STATED PROBLEM 1:
Transcribe the stretch of the notebook from "from twemoji.twemoji_dataset import" through "TRAIN_IDX = list(range(1711))".

EXTRACT PROVIDED:
* * *

In [None]:
%load_ext lab_black

In [None]:
import pandas as pd
import numpy as np
import torch

from twemoji.twemoji_dataset import TwemojiData, TwemojiBalancedData, TwemojiDataChunks
from embert import Sembert, TopKAccuracy, LiteralModel, Baseline
from tqdm import tqdm

In [None]:
device = torch.device("cuda" if torch.cuda.is_available() else "cpu")

TRAIN_IDX = list(range(1711))
TEST_IDX = list(range(1810))

### load model

In [None]:
def get_model(balanced=False):
    model = Sembert(dropout=0.2)
    model = model.to(device)
    if balanced:
        pretrained_path = "trained_models/balanced_sembert_dropout/balanced_sembert_dropout_chunk106.ckpt"
    else:
        pretrained_path = "trained_models/sembert_dropout/sembert_dropout_chunk77.ckpt"
    model.load_state_dict(torch.load(pretrained_path, map_location=device))
    model.eval()
    return model

In [None]:
%%capture
# model1 = get_model()

* * *

AVAILABLE RECORDS:

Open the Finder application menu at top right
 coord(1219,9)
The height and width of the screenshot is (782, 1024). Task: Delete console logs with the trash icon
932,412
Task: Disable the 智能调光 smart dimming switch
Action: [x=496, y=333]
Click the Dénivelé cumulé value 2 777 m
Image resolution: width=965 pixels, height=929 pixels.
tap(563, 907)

* * *

STATED PROBLEM 2:
List each line of the records that contains the string "Task", treating uppercase and lowercase as distinct.

EXERCISE SOLUTION 1:
from twemoji.twemoji_dataset import TwemojiData, TwemojiBalancedData, TwemojiDataChunks
from embert import Sembert, TopKAccuracy, LiteralModel, Baseline
from tqdm import tqdm

In [None]:
device = torch.device("cuda" if torch.cuda.is_available() else "cpu")

TRAIN_IDX = list(range(1711))

EXERCISE SOLUTION 2:
The height and width of the screenshot is (782, 1024). Task: Delete console logs with the trash icon
Task: Disable the 智能调光 smart dimming switch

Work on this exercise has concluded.